The asserted basis for Appellant’s claim for punitive damages under the statute was “intentional misconduct”.

“Intentional misconduct” means that the defendant had actual knowledge of the wrongfulness of the conduct and the high probability that injury or damage to the claimant would result and, despite that knowledge, intentionally pursued that course of conduct, resulting in injury or damage.

§ 768.72(2)(a), Fla. Stat. (2022). Under section 768.72(2)(a), if there are reasonable inferences and sufficient circumstances, then the issue of intent typically becomes a question of fact for the jury, not the trial court.

Appellant claimed the trial court erred in denying her motion for leave to amend by finding that the Insurance Company’s misrepresentation of her policy was a mistake, and not intentional.

The Insurance Company claimed its conduct was a mistake, as it had no intent to deliberately misstate or omit any applicable policy language in its determination letter, but simply mistakenly copied a provision from another section of Appellant’s policy.
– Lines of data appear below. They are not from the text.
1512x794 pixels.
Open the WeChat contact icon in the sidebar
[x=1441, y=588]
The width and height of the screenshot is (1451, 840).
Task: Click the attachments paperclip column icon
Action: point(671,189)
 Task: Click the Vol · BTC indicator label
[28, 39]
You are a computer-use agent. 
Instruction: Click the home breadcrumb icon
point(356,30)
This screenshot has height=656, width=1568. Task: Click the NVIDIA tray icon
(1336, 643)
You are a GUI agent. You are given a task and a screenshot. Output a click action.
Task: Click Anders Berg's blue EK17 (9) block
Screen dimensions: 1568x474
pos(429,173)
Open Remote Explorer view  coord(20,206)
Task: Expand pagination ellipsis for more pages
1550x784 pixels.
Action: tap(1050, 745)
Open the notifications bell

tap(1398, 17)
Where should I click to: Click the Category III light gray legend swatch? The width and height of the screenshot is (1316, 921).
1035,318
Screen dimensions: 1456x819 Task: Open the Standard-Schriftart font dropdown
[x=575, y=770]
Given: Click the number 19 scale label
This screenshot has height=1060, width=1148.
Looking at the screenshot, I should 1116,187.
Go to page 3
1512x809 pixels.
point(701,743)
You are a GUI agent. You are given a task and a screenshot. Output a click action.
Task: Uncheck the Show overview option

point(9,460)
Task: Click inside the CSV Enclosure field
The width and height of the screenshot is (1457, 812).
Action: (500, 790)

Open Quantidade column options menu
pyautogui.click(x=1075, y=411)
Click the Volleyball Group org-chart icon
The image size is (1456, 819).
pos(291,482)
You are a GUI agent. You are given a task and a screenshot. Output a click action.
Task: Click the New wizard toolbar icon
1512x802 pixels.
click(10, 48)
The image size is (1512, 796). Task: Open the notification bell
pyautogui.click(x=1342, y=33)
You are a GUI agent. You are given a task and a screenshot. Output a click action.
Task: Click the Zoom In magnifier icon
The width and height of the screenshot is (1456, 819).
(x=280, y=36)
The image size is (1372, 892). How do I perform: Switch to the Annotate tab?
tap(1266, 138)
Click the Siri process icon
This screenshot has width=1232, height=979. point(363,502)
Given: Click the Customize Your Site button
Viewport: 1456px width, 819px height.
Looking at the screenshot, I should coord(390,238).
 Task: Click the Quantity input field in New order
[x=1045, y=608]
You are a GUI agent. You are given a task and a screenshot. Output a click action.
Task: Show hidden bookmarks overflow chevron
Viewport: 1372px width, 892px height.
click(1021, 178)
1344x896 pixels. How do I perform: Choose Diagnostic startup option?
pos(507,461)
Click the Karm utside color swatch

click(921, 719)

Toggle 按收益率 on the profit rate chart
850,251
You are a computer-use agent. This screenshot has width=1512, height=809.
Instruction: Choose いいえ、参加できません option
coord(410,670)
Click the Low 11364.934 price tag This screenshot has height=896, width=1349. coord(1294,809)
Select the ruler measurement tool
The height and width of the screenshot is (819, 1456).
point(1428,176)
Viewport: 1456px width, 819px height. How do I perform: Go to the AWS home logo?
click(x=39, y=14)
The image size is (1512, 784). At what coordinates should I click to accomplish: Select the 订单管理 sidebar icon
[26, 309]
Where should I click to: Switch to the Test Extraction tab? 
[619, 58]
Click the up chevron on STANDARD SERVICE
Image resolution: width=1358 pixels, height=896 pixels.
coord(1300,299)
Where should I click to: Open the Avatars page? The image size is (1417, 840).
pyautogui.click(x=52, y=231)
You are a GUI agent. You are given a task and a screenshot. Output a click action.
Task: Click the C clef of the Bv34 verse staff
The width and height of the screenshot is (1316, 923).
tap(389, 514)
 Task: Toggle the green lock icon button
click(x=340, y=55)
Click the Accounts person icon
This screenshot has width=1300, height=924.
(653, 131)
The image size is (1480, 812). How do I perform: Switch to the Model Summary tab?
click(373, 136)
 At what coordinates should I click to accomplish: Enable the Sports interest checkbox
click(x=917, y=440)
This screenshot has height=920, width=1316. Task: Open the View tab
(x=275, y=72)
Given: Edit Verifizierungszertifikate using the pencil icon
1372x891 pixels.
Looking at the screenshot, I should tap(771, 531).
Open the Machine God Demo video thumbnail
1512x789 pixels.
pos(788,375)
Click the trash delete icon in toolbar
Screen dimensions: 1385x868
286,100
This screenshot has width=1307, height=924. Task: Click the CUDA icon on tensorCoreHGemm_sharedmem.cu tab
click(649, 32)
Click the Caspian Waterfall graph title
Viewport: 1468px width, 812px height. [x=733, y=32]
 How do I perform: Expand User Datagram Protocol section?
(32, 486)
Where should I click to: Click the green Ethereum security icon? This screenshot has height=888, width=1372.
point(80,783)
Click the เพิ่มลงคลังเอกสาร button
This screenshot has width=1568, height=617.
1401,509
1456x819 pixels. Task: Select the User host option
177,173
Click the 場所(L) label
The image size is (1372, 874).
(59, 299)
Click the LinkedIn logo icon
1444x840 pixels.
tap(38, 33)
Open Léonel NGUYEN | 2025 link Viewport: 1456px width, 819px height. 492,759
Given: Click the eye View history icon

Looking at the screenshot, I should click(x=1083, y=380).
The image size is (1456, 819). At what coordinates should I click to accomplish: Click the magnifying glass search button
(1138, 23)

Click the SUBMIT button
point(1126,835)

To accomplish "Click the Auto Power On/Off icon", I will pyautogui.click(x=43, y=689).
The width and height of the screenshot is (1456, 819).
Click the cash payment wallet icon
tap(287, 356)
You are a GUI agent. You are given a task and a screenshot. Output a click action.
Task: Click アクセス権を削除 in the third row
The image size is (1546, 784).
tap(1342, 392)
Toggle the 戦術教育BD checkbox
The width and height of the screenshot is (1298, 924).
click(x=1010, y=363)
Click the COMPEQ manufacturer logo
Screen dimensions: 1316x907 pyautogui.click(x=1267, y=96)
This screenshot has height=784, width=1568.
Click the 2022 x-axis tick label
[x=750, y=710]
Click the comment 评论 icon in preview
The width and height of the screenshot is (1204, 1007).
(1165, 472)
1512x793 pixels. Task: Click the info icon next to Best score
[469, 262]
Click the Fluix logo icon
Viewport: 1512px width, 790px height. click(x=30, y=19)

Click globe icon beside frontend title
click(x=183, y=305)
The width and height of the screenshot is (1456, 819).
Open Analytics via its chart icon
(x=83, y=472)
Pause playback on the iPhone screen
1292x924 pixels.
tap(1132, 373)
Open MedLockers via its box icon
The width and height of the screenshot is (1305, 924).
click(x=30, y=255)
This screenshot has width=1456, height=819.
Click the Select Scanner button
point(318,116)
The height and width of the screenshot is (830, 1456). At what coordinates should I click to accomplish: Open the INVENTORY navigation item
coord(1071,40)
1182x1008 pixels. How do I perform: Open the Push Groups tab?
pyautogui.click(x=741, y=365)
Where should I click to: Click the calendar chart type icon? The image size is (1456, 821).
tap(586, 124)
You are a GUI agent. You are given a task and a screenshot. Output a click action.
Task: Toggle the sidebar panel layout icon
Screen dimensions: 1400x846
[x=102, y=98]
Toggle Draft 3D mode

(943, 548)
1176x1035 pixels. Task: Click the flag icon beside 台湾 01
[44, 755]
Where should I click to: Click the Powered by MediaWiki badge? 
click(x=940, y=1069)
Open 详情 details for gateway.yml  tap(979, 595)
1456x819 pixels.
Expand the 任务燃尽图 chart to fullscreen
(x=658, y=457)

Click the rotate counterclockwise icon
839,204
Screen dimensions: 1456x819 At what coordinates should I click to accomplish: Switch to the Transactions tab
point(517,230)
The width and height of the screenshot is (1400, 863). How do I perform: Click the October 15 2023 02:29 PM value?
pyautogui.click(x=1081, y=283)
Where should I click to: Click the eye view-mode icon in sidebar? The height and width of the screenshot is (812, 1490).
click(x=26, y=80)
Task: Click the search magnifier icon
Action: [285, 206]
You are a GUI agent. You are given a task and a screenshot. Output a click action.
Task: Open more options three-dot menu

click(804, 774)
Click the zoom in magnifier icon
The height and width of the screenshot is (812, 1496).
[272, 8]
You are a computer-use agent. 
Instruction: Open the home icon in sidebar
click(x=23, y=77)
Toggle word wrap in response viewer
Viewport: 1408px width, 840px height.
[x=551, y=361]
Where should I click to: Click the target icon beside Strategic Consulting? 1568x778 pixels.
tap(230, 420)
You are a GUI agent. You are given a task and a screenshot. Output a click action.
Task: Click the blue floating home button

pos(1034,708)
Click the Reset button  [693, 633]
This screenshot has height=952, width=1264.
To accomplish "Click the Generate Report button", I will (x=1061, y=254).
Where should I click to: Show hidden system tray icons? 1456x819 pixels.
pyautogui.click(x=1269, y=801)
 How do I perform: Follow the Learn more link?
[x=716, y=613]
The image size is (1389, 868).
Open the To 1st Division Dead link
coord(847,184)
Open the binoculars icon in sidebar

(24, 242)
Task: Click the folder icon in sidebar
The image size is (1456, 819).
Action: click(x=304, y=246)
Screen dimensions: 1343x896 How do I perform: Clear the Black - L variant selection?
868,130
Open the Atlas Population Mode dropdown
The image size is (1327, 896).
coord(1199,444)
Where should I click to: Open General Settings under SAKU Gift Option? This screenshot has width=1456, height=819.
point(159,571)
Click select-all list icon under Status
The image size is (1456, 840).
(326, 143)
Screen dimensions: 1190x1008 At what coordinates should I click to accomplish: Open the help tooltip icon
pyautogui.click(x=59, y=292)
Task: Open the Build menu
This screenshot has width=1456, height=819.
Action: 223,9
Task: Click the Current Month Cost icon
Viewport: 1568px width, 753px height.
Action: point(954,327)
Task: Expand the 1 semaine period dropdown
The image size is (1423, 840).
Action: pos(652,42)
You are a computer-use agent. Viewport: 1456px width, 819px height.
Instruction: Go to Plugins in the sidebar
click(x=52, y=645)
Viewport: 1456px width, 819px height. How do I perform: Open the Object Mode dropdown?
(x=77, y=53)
Further, the Insurance Company argued that the trial court did not make a finding of “no intent,” but merely observed that the evidence showed there was a mistake and not a misrepresentation.

The evidence and proffer submitted by Appellant consisted of:

• copies of the Insurance Company’s determination letter denying coverage, with the faulty language purported to have been copied from Appellant’s policy;

• her own policy;

• the Insurance Company’s answer and affirmative defenses in the underlying lawsuit with the faulty language purported to have been copied from Appellant’s policy;

• two civil remedy notices of insurer violations filed by Appellant;

• evidence of three other similar claims;

• the jury verdict in the underlying lawsuit; and

• an excerpt of the Insurance Company’s closing argument in the underlying trial in which it claimed it had made a mistake in copying the wrong language from a different section of Appellant’s policy, but that nevertheless there was no coverage for Appellant under the policy and the “typographical error” in the letter did not change that.

The trial court found that the evidence proffered by Appellant showed only that there was a mistake in the Insurance Company’s denial letter, as opposed to a misrepresentation.

The appellate court concluded there were reasonable inferences and sufficient circumstances submitted to plead intentional misconduct. The trial court was required to determine whether Appellant offered reasonable evidence of a misrepresentation, not whether the mistake was intentional. Within that framework, the trial court was required to view the record evidence and the proffer in the light most favorable to Appellant and accept it as true. The trial court, said the appellate court, erroneously made a factual determination at the pleading stage.